AIM OF THE TASK: Please return only the lines between the line with "The width and" and the final line of the entries, both included, and exclude pictures.

____________

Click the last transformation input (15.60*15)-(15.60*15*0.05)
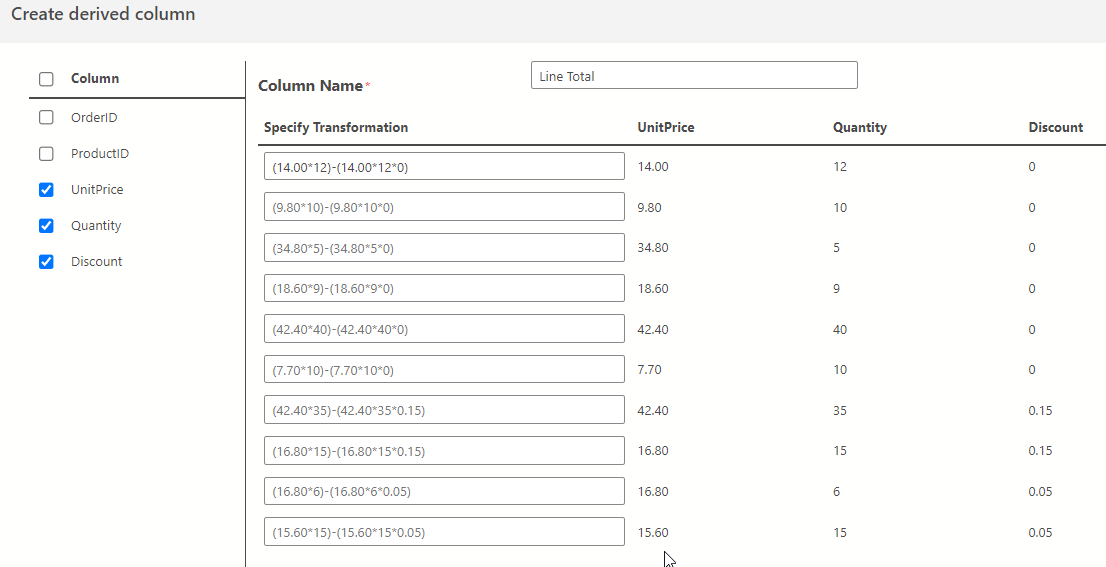The height and width of the screenshot is (567, 1106). click(444, 532)

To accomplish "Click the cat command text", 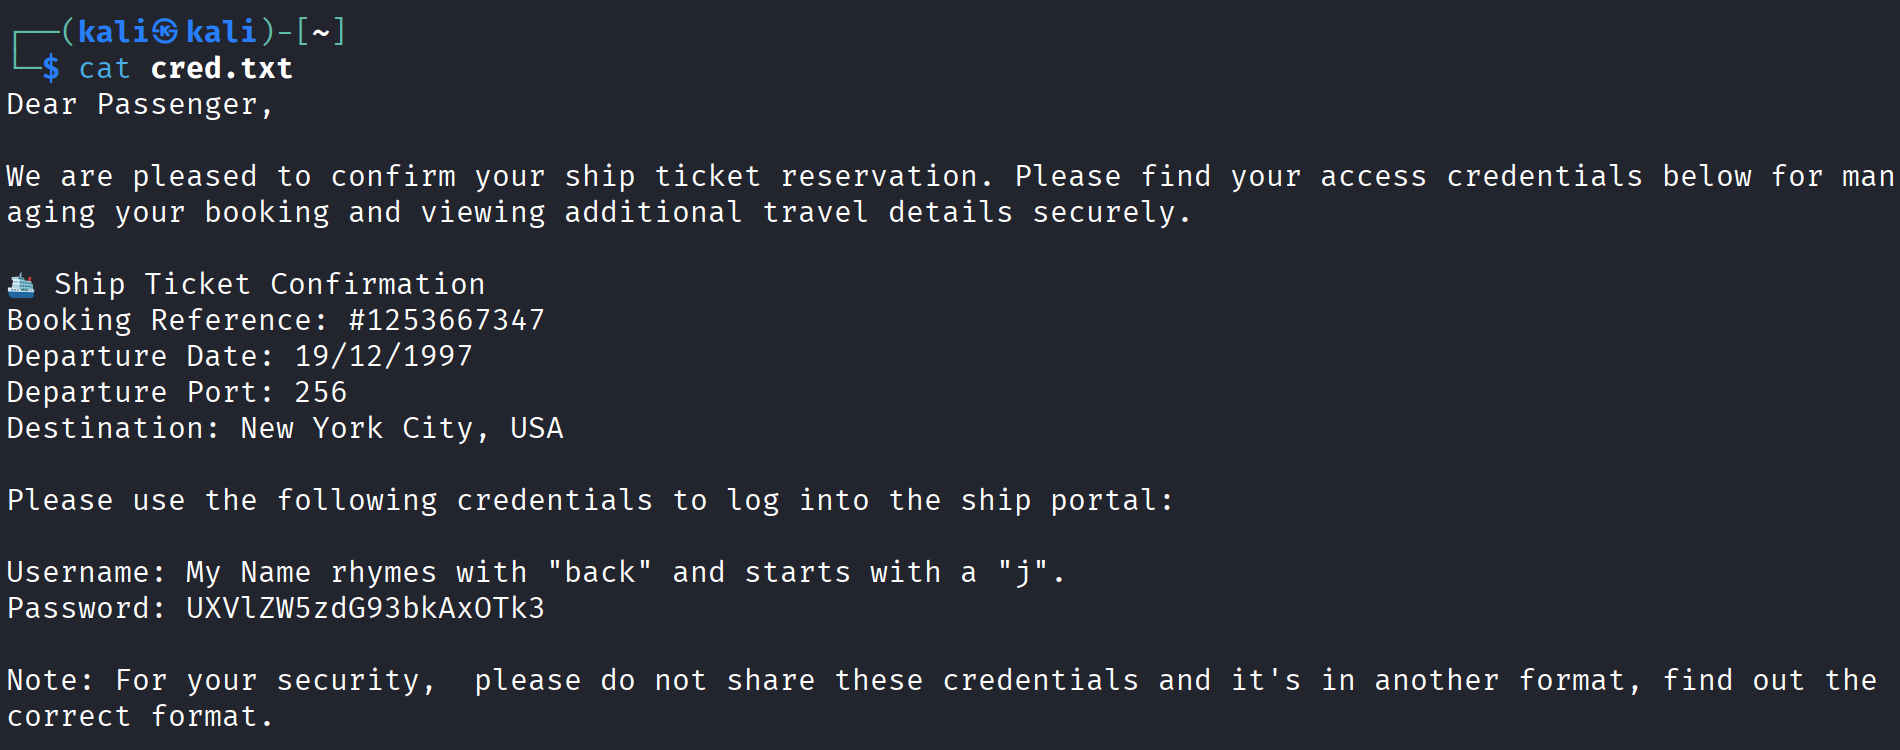I will pyautogui.click(x=105, y=68).
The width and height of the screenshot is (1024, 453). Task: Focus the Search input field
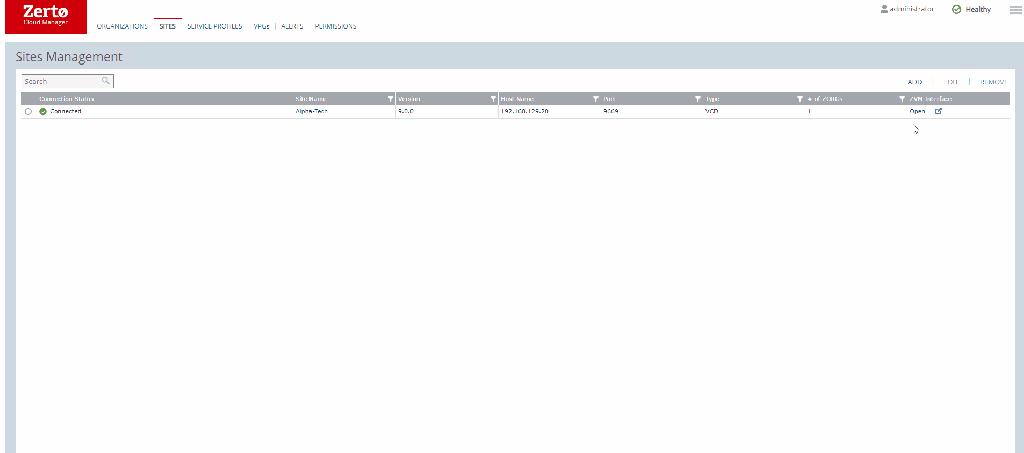click(x=60, y=81)
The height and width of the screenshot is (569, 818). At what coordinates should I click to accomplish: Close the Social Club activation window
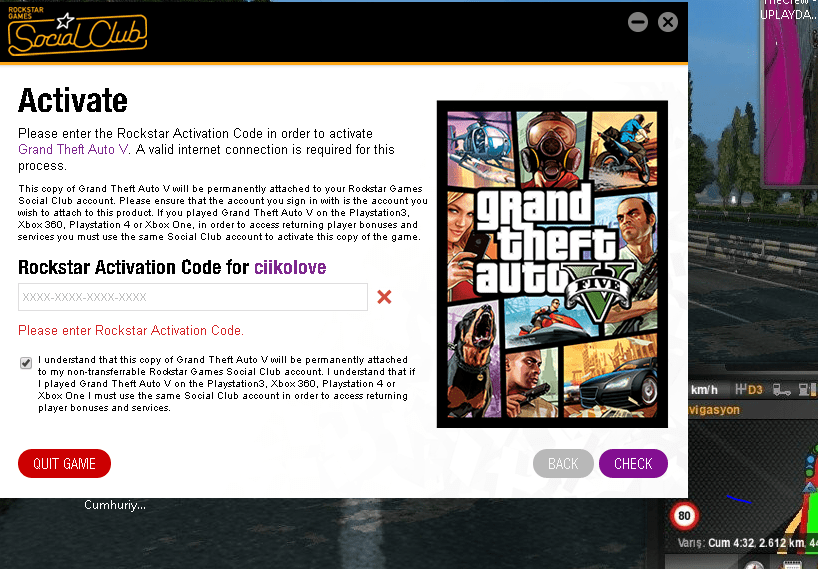668,22
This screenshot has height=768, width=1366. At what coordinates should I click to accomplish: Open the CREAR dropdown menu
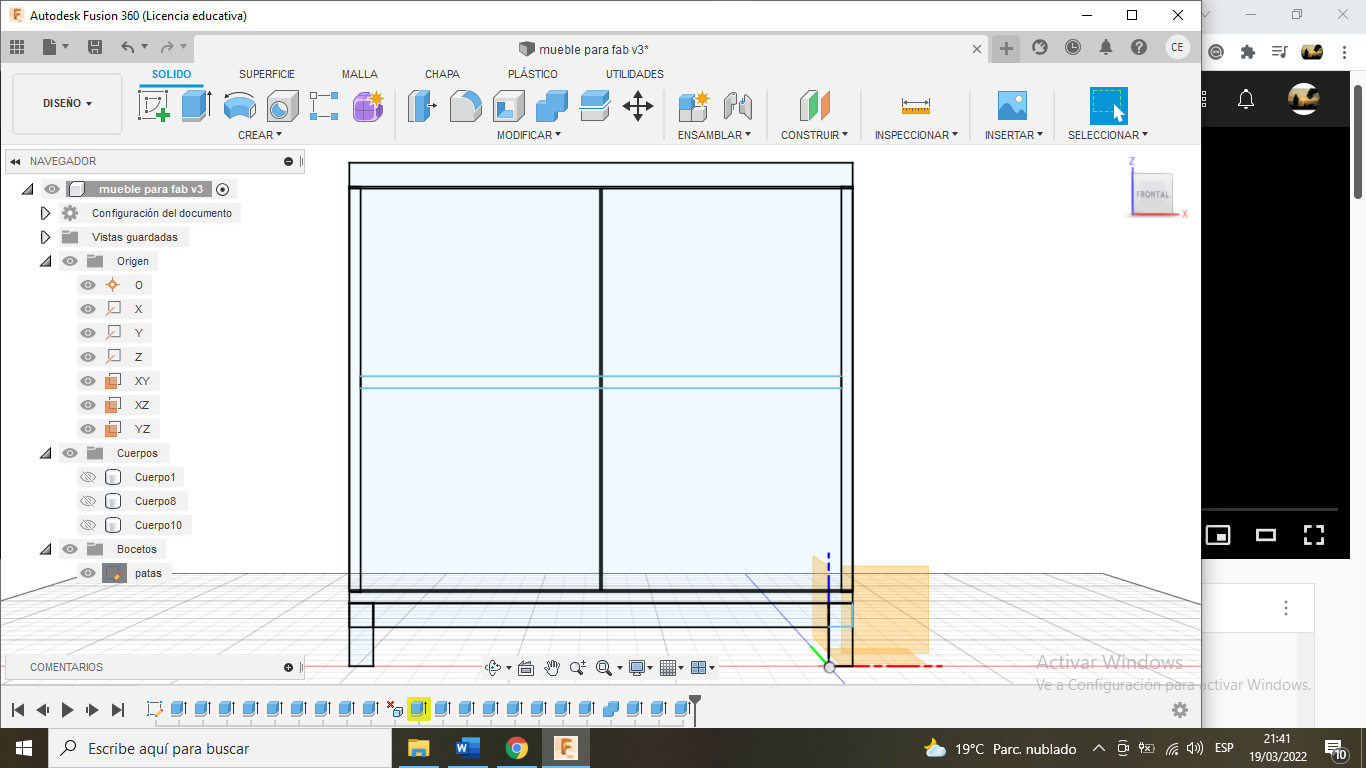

____________

ANSWER SECTION:
The width and height of the screenshot is (1024, 453). Task: Focus the Search input field
click(x=60, y=81)
The height and width of the screenshot is (569, 818). At what coordinates should I click to accomplish: Close the Social Club activation window
668,22
This screenshot has height=768, width=1366. At what coordinates should I click to accomplish: Open the CREAR dropdown menu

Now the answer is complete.